Artist Kehinde Wiley draws inspiration from the Old Master painters to craft his contemporary portrait paintings. In his work, he has replaced the European royalty, nobility, and aristocrats that are the pillars of these pictures. The main subjects are now “urban, black and brown men found throughout the world.”
Having learned to paint by copying the Old Master paintings, Wiley is an expert at conveying his subjects with the same aesthetic qualities as the artists from centuries ago. They have a similar naturalistic form with attention to light and detail. The distinct difference, however, is representation. Wiley places people of color at the forefront, and therefore in power, while dressed in everyday attire.

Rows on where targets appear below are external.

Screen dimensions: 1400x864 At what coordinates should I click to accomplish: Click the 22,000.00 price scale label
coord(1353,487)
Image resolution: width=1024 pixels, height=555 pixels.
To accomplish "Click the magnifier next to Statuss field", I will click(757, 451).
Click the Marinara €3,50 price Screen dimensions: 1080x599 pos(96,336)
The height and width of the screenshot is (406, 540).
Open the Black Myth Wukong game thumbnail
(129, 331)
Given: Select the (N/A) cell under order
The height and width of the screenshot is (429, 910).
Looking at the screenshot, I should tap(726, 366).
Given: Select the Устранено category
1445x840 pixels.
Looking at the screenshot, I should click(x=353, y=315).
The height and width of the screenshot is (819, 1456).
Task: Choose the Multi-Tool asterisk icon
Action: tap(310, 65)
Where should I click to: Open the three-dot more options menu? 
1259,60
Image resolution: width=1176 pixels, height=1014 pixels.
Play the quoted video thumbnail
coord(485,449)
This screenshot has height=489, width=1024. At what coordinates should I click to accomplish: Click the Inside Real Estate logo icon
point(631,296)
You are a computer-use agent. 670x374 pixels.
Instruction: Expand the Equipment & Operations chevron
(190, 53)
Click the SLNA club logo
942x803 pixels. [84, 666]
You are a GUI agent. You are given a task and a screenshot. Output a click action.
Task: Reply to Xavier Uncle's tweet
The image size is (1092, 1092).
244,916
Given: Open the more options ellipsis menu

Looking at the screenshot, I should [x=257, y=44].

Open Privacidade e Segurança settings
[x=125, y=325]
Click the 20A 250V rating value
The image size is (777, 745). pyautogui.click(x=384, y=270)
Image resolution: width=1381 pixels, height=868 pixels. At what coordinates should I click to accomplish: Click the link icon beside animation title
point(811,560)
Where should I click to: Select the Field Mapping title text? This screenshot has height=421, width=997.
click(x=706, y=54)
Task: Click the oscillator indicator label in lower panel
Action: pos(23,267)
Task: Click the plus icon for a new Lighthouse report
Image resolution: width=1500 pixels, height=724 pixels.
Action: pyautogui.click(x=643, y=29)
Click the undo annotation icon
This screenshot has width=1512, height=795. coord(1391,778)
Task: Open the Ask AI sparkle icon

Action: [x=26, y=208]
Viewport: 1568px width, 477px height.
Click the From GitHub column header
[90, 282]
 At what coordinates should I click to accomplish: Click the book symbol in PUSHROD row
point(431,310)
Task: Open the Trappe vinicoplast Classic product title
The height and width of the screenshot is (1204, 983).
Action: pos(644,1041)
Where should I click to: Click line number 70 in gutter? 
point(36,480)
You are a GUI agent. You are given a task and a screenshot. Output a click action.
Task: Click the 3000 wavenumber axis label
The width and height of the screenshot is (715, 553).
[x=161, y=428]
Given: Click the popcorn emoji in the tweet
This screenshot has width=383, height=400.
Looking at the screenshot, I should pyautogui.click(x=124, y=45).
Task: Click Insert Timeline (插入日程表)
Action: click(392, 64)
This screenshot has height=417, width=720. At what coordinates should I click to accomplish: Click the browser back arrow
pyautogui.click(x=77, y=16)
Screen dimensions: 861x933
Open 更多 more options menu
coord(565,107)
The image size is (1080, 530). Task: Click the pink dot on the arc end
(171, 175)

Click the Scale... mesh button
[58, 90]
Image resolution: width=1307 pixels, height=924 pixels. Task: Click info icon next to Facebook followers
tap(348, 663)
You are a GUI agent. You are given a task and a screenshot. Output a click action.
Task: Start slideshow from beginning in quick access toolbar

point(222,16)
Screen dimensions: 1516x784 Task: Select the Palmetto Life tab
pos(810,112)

The visual vocabulary of paintings from the Renaissance to Rococo is a vital part of Wiley’s contemporary works. “If you look at my paintings, there’s something about lips, eyes, and mucous membranes. Is it only about that? No. It asks, ‘What are these guys doing?’” Wiley explains. “They’re assuming the poses of colonial masters, the former bosses of the Old World.” But by applying these considerations to his subjects, he is challenging, disrupting, and ultimately evolving the long tradition of portrait painting in art.
Wiley has the first major survey of his work in France at the Centre d'Art La Malmaison in Cannes. The retrospective, titled Kehinde Wiley: Peintre de L'Épopée, covers over a decade of his artistic practice. It is on view until November 1, 2020.